Throughout the years we have interviewed candidates who have wide ranging experience levels, and come from a variety of backgrounds. And we’ve seen first-hand how a wide breadth of candidates can make it challenging to decide which one to actually hire for your firm.
Having your candidate(s) go through a structured screening process with interviews, exercises, and assessments is a great place to start understanding who they are, how they operate, and where they might be the best fit within your organization. As part of this process, we also suggest reviewing the public data that is collected by the Investment Advisory regulatory agencies on each of these candidates, assuming they already are or have been registered with a Registered Investment Advisor (RIA) or BrokerDealer (BD), as it is available at no cost to you.
For the clients we represent, we pull and review the candidate’s FINRA BrokerCheck record, or Investment Adviser Public Disclosure (IAPD) for those who do not hold a FINRA securities license. These reports provide you with a history of the candidate’s professional background, conduct, work history, current registrations, and any disclosures regarding disciplinary events. We use these reports to uncover any concerns (disclosures) with the candidates record and to ensure a candidate’s career history matches what they have told us on their resume. This is helpful information to have when making a hiring decision!
In this month’s article, we are going to explore how to handle candidates where such a background search reveals material disclosures that are attached to their record. Because it is very likely that at some point, you will encounter a candidate who looks interesting to you, but who also has a material disclosure (or few). Ideally, the candidate will bring it up to you prior to you, finding it on your own. But unfortunately, that will not always be the case.
Here are some tips on approaching potential hires with items disclosed on their records:
- Review the facts, and keep an open mind when they explain the situation.
- Order a background check as well, to ensure no other relevant details fall through the cracks.
- Pay close attention to the type of disclosure, and the time elapsed since the incident, as some may be recent and very concerning, but others are sometimes not.
The disclosures we usually see are customer disputes, criminal charges, and financial. Here are some common examples:
1.Customer disputes – These can range from an investor compliant about potential fraudulent or suspicious activities, to Arbitration to recover monetary awards for damages. Most of the ones we see have been dismissed, but even if not, just because monetary damages were paid, does not mean the candidate was necessarily at fault. We have witnessed several times when a new advisor takes over for a departing and/or retiring advisor, and the customer names the new advisor in the dispute even though someone else made the initial recommendation because the new advisor is now their point of contact. Similarly, sometimes a broker-dealer will decide it’s more expeditious to settle an allegation than defend it, even if the broker was innocent. It is important to look at the time frames and circumstances surrounding any dismissal or any settlement.
- Criminal charges – These may include misdemeanors such as a Minor in Possession of Alcohol (MIP), to more serious felony convictions like wire fraud. These are fortunately not as common. But there are many people trying to enter the profession who have some unfortunate dings on their records, like DUI/DWIs; what we see the most is usually due to someone, underage, doing something involving alcohol.

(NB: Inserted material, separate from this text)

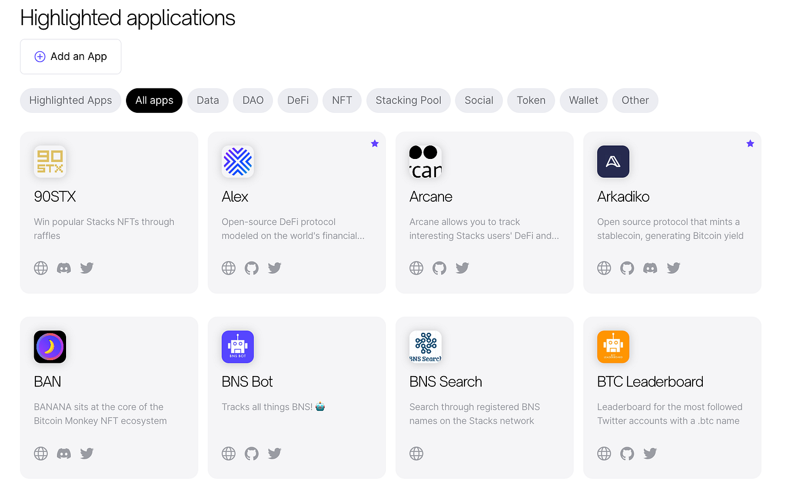The height and width of the screenshot is (490, 798).
Task: Open BTC Leaderboard's Twitter profile
Action: tap(650, 454)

It is obviously better if it was a onetime event many years removed, and not a pattern of repeat behavior.
- Financial – It could be something as minor as a medical bill that was turned over to collections (or more generally, small bills that go into collection from a doctor’s office, cell phone provider, etc., due to the bill being sent to the wrong address), or as concerning as outstanding liens, or a recent foreclosure or bankruptcy. . These types of items will generally show up on a credit report as well. As famed and very successful financial planner Carl Richards can attest, these types of things can happen to anyone, and have, which is helpful to keep in mind at the moment. Nonetheless, if candidates want to have a career and/or are seeking a career in financial planning for others, they need to be able to handle their own affairs effectively (as people under financial duress can make compromised recommendations to clients).
If the candidate is a Certified Financial Planner practitioner as well, we suggest verifying the certificants certification with the CFP Board as well, which will also reveal any bankruptcies or disciplinary history by the CFP Board within the last 10 years.
Considering a candidate with a disclosure is a delicate matter. Some firms consider these types of candidates without hesitation, while others can’t and won’t consider them no matter what circumstance. Whatever your thought process is, but especially if you are inclined to move forward, we suggest a comprehensive review of the facts, consulting your compliance expert, and a frank conversation with the candidate.
We hope this was helpful for if/when you encounter a candidate with a material regulatory disclosure!